» **Textauszug**:
★ ★ ★
Die gesamte altägyptische Kultur beruhte auf der Prämisse des richtigen Denkens über die Welt. Der regelmäßige Lauf der Sonne, des Mondes und der Gestirne sowie die wiederkehrende Nilflut waren keine vom Menschen unabhängige Maschinerie. Die Erde, die als flache Scheibe gedacht wurde, stand ständig in Gefahr sich umzukehren, die Sonne in ihrem Lauf stehen zu bleiben und der Ozean seinen angestammten Ort zu verlassen und das Land zu überschwemmen. Übersetzung eines typischen Textes (Jan Assmann, in Das Doppelgesicht der Zeit im altägyptischen Denken):
Die Erde ist verwüstet,
der Mond zögert, es gibt ihn nicht mehr,
der Ozean schwankt, das Land kehrt sich um,
der Fluß fließt nicht mehr ab.
★ ★ ★
» **Zeilen**:
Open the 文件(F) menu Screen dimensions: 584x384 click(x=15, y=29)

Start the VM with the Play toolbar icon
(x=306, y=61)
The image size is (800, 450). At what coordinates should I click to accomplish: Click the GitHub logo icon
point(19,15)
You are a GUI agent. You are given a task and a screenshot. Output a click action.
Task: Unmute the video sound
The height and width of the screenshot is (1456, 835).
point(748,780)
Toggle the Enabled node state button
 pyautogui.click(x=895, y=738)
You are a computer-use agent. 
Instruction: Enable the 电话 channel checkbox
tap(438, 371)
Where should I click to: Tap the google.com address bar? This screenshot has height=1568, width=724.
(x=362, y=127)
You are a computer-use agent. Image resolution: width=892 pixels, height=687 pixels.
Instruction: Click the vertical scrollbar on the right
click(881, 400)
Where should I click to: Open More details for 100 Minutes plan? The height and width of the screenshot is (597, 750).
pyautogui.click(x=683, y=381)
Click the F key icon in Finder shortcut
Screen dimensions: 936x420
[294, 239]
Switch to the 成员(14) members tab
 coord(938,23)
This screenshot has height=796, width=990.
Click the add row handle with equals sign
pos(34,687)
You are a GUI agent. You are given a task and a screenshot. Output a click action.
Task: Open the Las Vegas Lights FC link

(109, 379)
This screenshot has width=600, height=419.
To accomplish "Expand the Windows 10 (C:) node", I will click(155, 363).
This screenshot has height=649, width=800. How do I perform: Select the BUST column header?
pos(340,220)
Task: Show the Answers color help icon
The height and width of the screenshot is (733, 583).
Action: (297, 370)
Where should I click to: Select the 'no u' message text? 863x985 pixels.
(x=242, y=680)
★ ★ ★
» **Aufgaben**:
a) Gib den Textauszug von „Die gesamte altägyptische“ bis einschließlich „nicht mehr ab.“ wortgetreu wieder.
b) Welche Vorgänge waren laut dem Textauszug keine vom Menschen unabhängige Maschinerie? Zähle alle auf.

» **Lösungen**:
a)
Die gesamte altägyptische Kultur beruhte auf der Prämisse des richtigen Denkens über die Welt. Der regelmäßige Lauf der Sonne, des Mondes und der Gestirne sowie die wiederkehrende Nilflut waren keine vom Menschen unabhängige Maschinerie. Die Erde, die als flache Scheibe gedacht wurde, stand ständig in Gefahr sich umzukehren, die Sonne in ihrem Lauf stehen zu bleiben und der Ozean seinen angestammten Ort zu verlassen und das Land zu überschwemmen. Übersetzung eines typischen Textes (Jan Assmann, in Das Doppelgesicht der Zeit im altägyptischen Denken):
Die Erde ist verwüstet,
der Mond zögert, es gibt ihn nicht mehr,
der Ozean schwankt, das Land kehrt sich um,
der Fluß fließt nicht mehr ab.

b) Der regelmäßige Lauf der Sonne, der regelmäßige Lauf des Mondes, der regelmäßige Lauf der Gestirne und die wiederkehrende Nilflut.